Even though the form allows people to check more than one race - and she has - she thinks the categories don't quite fit.

She isn't alone.

"My own personal opinion is it just doesn't make any sense, the way race is separated from Hispanic," said Nadia Marin-Molina.

Federal law describes Hispanics as an ethnic group, not a race. So Marin-Molina, executive director of the Hempstead-based Workplace Project, an immigrant advocacy group, said she simply checked the "some other race" box and wrote in "Latino." She is of Colombian heritage.

Roberto Ramirez, the Census Bureau's ethnicity and ancestry branch chief, said the agency is aware of the confusion many Hispanics - as well as those with multiracial heritage - have over the race question.

Ramirez said about 40 percent of Hispanics are foreign born, and may "come from countries that have different concepts of race and ethnicity, so they struggle with the U.S. race classification system."

Ramirez emphasized that people have the freedom to "write in whatever they like" to identify their race.
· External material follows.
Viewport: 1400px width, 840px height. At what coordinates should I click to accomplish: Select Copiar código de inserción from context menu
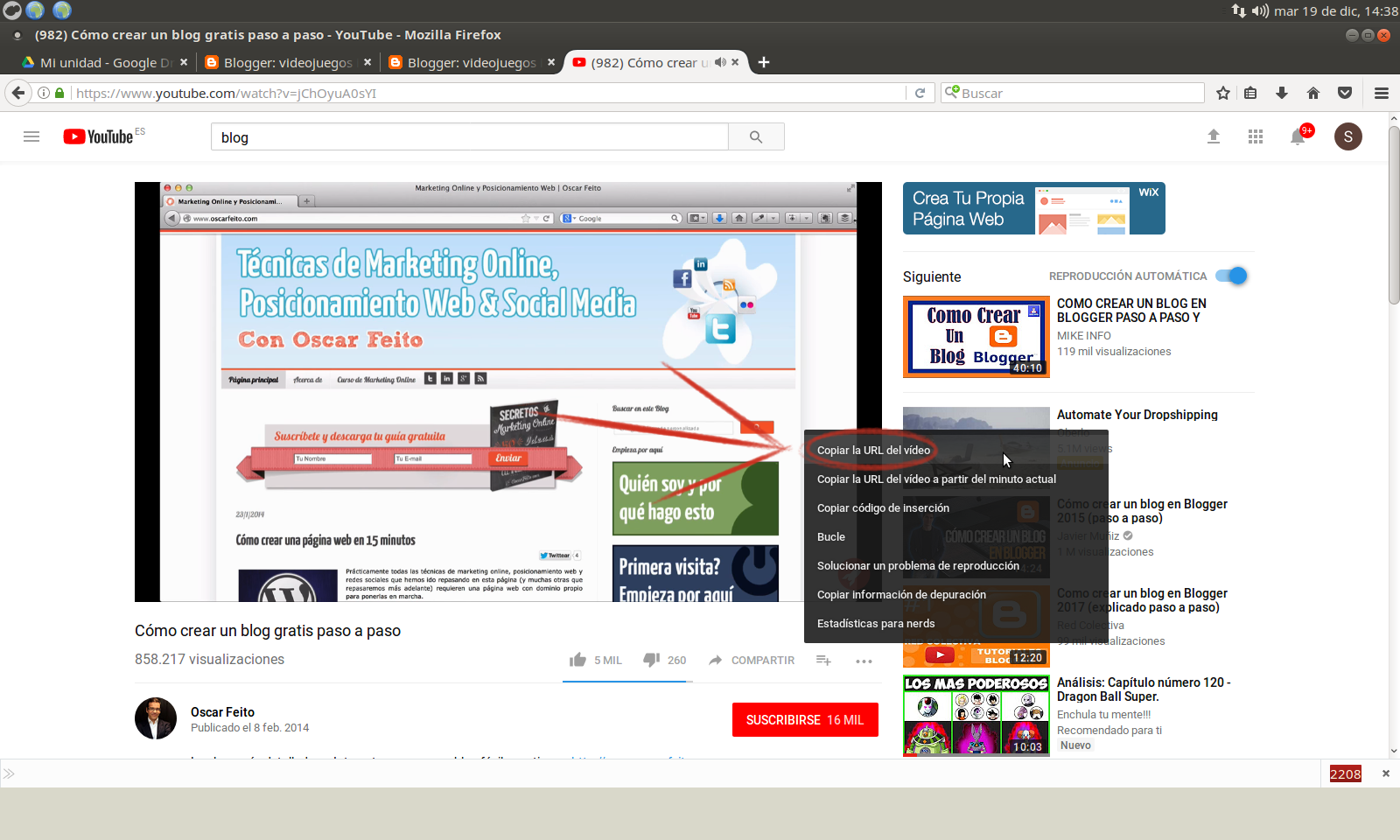(x=883, y=508)
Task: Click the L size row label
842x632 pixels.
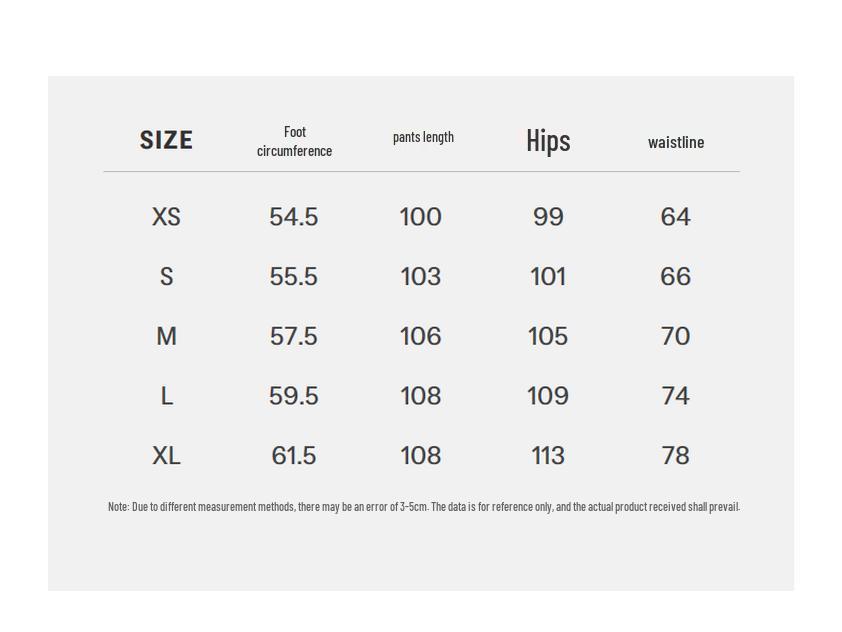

But he said the Census is required by law to ask for race information - and has done so since the very first Census in 1790. It has asked about Hispanic origin since 1970.

Race and Hispanic origin data are used to monitor compliance with anti-discrimination laws.

Still, confusion lingers.

"I think Hispanics just don't see themselves fitting into the white/black/Asian classification we use here in the United States," said Mark Hugo Lopez, associate director of the Pew Hispanic Center, a Washington, D.C., think tank.

Lopez said the center, in a 2009 survey, found "26 percent of all Hispanics identify themselves as white and about 8 percent as African-American or something else." He said 65 percent identified themselves as either "some other race" or as Hispanic/Latino.

"I don't feel that I'm white or any of the other races mentioned," said Amy Ortiz, 30, of Central Islip, a case worker at Adelante. She checked "other" on her form. Though she had already marked her Puerto Rican heritage on the Hispanic origin question, she entered it a second time on the race question.

Luis Valenzuela, 57, who marked "Latino" on the race question, advised "the federal government to catch up with the 21st Century and recognize that [its] binary construction of race is in need of repair. We live in a multiracial society."